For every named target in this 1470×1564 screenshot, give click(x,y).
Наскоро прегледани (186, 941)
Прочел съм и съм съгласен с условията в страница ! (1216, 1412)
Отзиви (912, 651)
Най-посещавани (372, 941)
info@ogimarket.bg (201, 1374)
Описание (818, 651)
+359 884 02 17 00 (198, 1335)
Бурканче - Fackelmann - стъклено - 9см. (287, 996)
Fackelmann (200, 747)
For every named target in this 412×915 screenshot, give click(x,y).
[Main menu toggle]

* * *

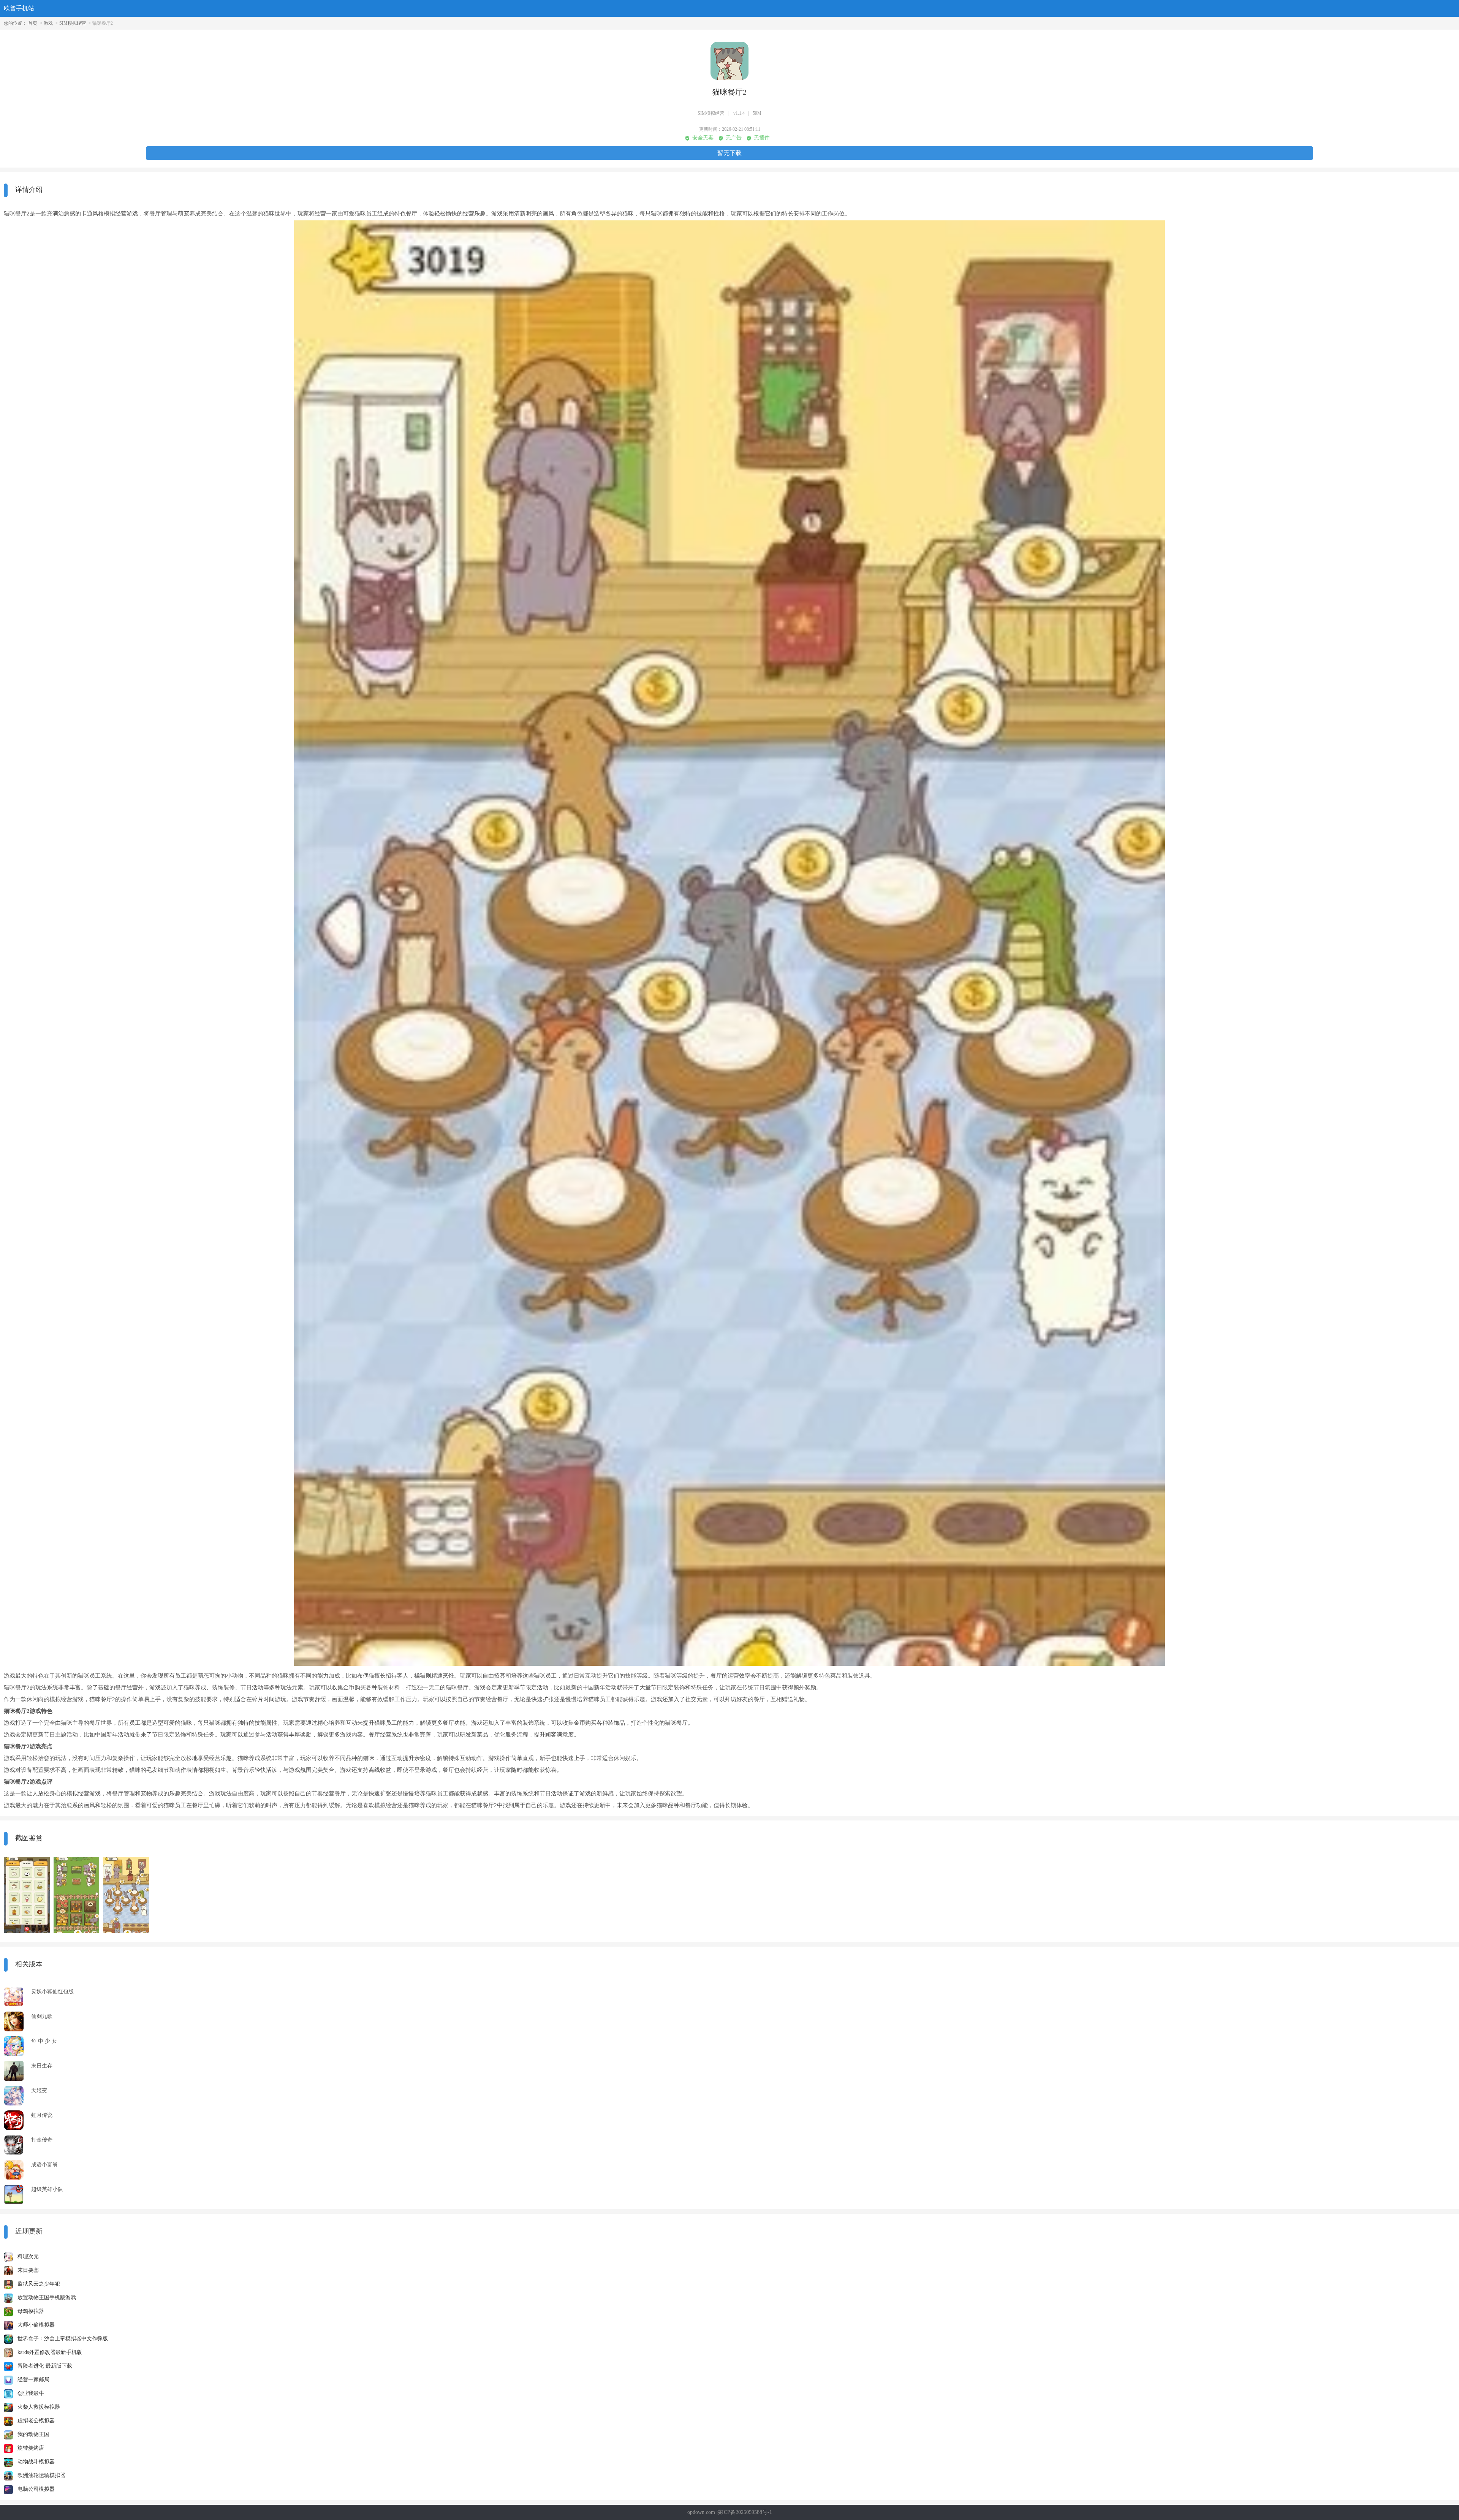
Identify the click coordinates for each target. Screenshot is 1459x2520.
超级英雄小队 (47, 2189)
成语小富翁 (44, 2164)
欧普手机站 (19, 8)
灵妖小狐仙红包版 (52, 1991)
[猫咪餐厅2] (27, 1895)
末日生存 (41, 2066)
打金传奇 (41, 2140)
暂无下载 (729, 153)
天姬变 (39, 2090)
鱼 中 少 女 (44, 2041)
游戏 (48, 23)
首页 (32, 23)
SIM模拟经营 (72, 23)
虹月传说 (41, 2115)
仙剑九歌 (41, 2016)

• **PROBLEM DETAILS**: Go through the material and copy each line that contains "target".

• **RESULT FOR THIS TASK**:
For every named target in this 1470×1564 screenshot, give click(x,y).
For every named target in this 412×915 screenshot, give click(x,y).
Identify the click coordinates for each target. Screenshot is 1459x2520.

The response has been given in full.